# Do I need to use the plastic baseplate when mounting a router to a router table?



## bighank (Feb 19, 2013)

Have a 1 HP Craftsman router (315.17550) and a Craftsman Router table (9 25560).
Screw holes on router match the ones on the table. Underside of the table has a round indent which matches the plastic baseplate which is now screwed to the bottom of the router with 3 - M5 .8 screws. 
When I mount the router to the table should I include the existing plastic or composite baseplate or just mount the router minus the baseplate to the underside of the router table. There is about a 1/8" difference in doing it with and without the baseplate.

Will this effect routing with the table as it will not stick up as far of I use the baseplate.
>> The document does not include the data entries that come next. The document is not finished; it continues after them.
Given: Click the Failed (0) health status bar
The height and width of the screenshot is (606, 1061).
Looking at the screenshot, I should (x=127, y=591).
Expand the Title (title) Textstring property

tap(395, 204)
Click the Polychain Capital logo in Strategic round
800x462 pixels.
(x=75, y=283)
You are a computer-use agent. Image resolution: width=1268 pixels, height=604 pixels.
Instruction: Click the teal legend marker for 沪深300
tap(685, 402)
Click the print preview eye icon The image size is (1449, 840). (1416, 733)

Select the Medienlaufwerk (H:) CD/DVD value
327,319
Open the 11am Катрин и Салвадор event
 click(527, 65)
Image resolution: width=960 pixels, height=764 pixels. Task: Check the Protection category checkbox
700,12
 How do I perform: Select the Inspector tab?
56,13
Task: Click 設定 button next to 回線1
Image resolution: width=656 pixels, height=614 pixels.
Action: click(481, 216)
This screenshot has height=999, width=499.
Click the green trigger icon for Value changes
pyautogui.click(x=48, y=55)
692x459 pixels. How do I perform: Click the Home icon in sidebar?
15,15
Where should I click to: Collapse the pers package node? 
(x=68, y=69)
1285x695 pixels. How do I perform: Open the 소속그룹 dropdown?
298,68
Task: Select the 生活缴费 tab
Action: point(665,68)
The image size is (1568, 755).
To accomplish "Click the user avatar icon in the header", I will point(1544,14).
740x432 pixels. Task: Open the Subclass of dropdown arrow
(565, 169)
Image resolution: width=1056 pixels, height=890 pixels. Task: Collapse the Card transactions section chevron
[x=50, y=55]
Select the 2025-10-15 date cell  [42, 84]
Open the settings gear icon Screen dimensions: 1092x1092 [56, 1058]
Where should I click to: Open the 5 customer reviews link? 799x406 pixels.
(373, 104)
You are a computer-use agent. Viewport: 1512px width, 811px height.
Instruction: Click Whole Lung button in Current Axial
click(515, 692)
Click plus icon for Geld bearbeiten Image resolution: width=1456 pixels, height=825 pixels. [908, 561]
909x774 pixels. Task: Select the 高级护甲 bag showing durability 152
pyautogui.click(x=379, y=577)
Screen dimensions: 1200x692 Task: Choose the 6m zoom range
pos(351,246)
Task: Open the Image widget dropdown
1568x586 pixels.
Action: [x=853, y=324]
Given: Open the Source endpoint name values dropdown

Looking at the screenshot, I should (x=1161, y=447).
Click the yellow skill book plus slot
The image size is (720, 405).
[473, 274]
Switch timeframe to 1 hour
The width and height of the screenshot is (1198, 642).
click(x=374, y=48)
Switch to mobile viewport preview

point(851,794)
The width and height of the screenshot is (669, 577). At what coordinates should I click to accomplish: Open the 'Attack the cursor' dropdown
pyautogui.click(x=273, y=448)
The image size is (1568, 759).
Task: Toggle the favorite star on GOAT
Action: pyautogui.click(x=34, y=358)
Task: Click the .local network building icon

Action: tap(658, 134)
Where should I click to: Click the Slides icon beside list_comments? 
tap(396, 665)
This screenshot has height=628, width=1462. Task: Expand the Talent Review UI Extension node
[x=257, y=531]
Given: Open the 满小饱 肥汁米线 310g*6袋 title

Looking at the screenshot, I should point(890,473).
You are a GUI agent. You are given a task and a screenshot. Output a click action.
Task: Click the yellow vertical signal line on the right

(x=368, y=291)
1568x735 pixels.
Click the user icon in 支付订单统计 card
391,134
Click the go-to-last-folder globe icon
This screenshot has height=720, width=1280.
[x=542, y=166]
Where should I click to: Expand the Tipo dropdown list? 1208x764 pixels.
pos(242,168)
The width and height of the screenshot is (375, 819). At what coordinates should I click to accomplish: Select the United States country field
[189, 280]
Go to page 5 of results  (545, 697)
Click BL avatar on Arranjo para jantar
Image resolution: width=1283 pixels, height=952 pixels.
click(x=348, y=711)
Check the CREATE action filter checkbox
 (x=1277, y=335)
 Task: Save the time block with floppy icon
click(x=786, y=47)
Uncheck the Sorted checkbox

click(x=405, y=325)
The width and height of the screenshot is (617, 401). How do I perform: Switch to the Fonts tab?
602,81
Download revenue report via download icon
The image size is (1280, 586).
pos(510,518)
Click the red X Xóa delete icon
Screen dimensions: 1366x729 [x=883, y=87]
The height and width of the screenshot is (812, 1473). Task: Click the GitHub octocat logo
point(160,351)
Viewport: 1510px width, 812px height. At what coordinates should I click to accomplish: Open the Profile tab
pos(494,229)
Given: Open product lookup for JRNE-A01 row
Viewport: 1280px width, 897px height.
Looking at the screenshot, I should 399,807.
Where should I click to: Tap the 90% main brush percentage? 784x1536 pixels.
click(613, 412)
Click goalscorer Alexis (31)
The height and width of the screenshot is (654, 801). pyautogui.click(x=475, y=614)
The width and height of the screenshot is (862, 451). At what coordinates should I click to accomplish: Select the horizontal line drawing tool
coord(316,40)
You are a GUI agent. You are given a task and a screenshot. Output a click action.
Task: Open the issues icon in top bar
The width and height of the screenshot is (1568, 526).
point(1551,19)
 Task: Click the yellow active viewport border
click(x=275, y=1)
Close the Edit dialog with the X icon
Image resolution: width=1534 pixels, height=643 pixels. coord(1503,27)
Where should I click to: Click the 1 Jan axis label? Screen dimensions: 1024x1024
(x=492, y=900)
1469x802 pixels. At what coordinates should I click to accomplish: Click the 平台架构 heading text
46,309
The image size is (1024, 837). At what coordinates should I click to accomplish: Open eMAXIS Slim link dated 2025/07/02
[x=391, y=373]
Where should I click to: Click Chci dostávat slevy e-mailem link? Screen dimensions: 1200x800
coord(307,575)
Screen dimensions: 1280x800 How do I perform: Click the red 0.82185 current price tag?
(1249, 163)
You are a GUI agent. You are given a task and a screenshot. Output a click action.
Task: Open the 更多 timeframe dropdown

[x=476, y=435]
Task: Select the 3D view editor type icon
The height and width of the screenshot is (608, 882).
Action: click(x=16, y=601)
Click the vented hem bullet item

Have used routers before but not on a table. Do not have manuals for these items.


----------



## greenacres2 (Dec 23, 2011)

No need for the sub-base plate, and by removing it you'll gain extra depth of cut--something you WILL need!! 

earl


----------



## Mike (Nov 22, 2004)

Removing the sub base plate is the smart way to go Hank. I just posted this photo in another thread but will add it here.


----------



## jw2170 (Jan 24, 2008)

Welcome to the forum.


----------



## Dr Neon (Apr 15, 2010)

Hi Hank. As was mentioned you will get a bit more projection for your bits with the base removed. Make sure that the router seats flush to the bottom of the table. You don't want it coming through on an angle. So long as the router sits flush to the bottom, there is no need for the flat base - the router table does that job, now. Tim


----------



## DaninVan (Jan 1, 2012)

Why the 'Thumbs Down' flag?


----------



## greenacres2 (Dec 23, 2011)

DaninVan said:


> Why the 'Thumbs Down' flag?


Been wondering that myself, and hoping i didn't accidently hit some button when i posted my reply. Don't think i did...but around here none of our mice are trained!!

earl


----------



## CaptainHook (Jan 30, 2013)

I built my own table and did not use the baseplate. Works well.


----------



## bighank (Feb 19, 2013)

*Mistook the icon for a question mark (?)*



DaninVan said:


> Why the 'Thumbs Down' flag?


wrong tag


----------